The USD to TWD exchange rate has recently seen a complex interplay of factors influencing its movement, with the USD benefiting from a hawkish stance by the Federal Reserve. As of October 2023, the USD was bolstered by anticipation of additional rate cuts not being a certainty, following Fed Chair Jerome Powell's comments after the last monetary policy announcement. Analysts expect that forthcoming speeches from various Fed policymakers could provide further direction for the USD, potentially propelling it higher, especially if a consensus towards a more hawkish outlook emerges.
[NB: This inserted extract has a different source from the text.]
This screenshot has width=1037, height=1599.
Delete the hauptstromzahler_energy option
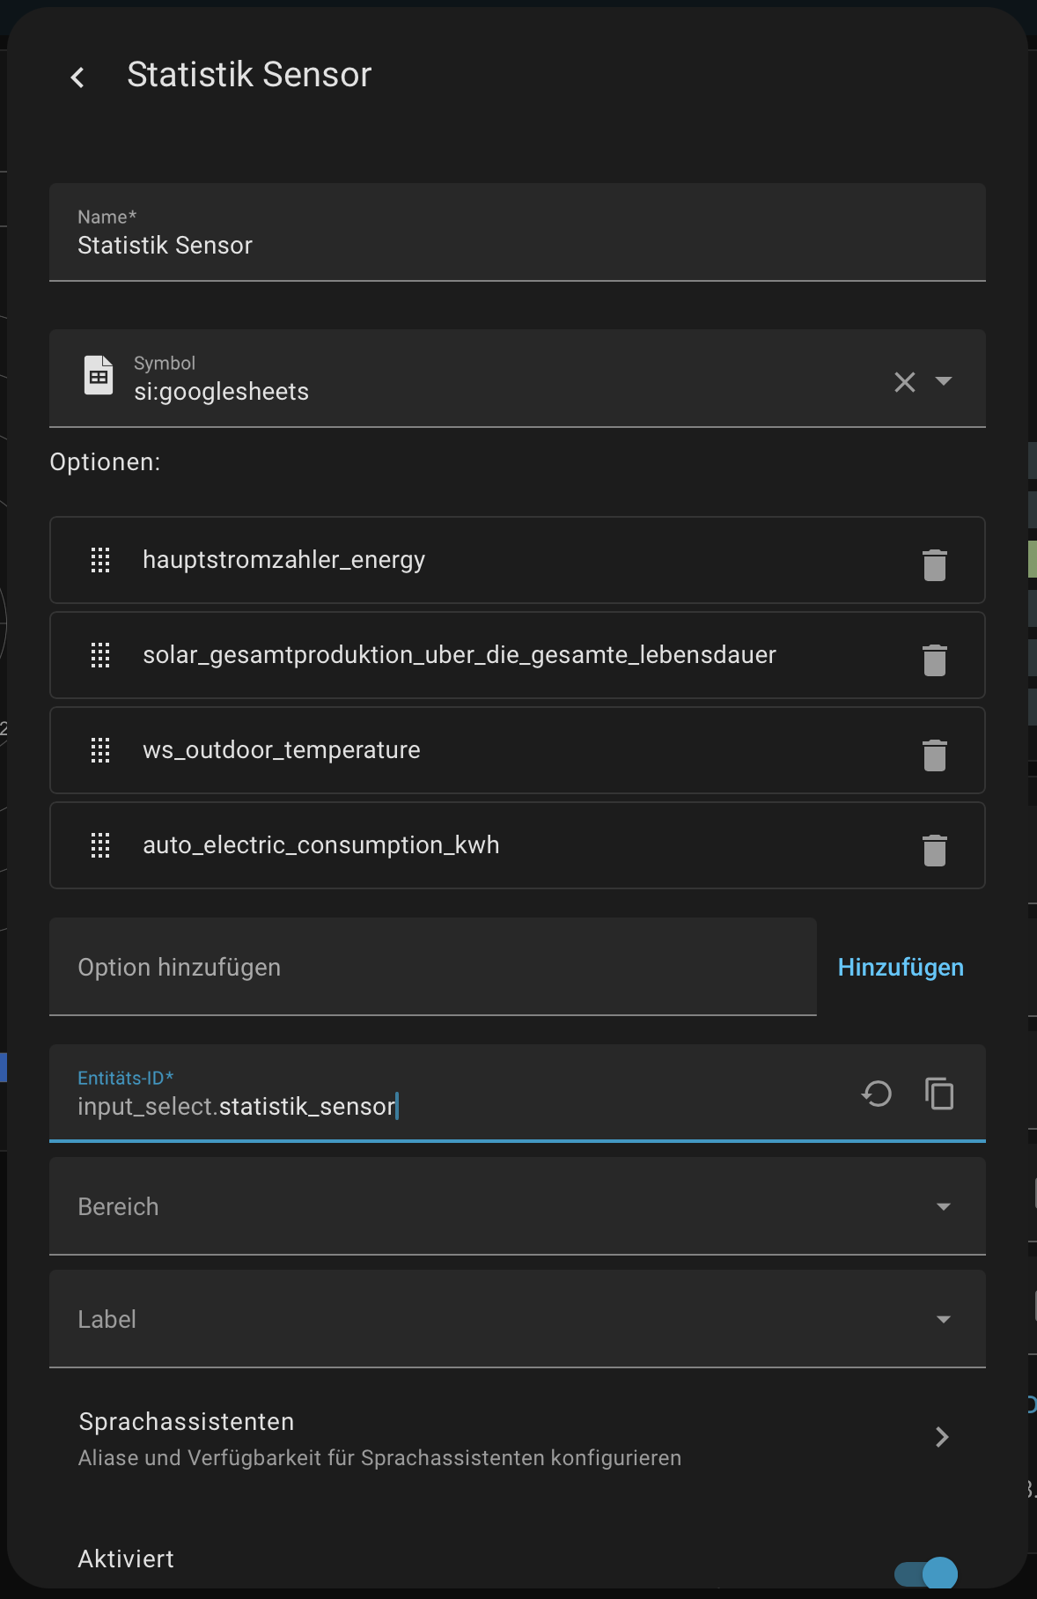pyautogui.click(x=934, y=565)
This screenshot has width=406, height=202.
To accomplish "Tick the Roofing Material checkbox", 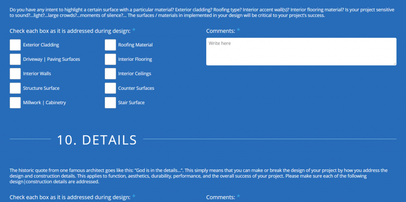I will [110, 45].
In the context of the TWD, it is important to note that Taiwan's central bank has revised its economic growth forecast upwards, now predicting a 4.55% growth rate for 2025, largely driven by strong export performance in AI-related semiconductors. The central bank has kept interest rates steady at 2%, which aligns with market expectations. This stable monetary policy is amidst concerns regarding the TWD's strength and its impact on export competitiveness, particularly for major companies like TSMC, which have been facing pressures from the TWD's appreciation.
Recent currency trends show the USD trading at 30.80 TWD, approximately 1.3% above the three-month average of 30.39 TWD, indicating stability within a 3.8% range. Forecasters at Bank of America have suggested that the TWD may continue to appreciate against the USD in the latter half of 2025, citing robust exports and corporate hedging as key factors.
In summary, the USD is poised for potential strengthening amidst a shifting Fed policy landscape, while the TWD's future trajectory may be influenced by Taiwan's economic resilience and concerns among exporters regarding currency strength. This dynamic underscores the importance for individuals and businesses engaged in international transactions to stay vigilant and informed of current market factors influencing the USD to TWD exchange rate.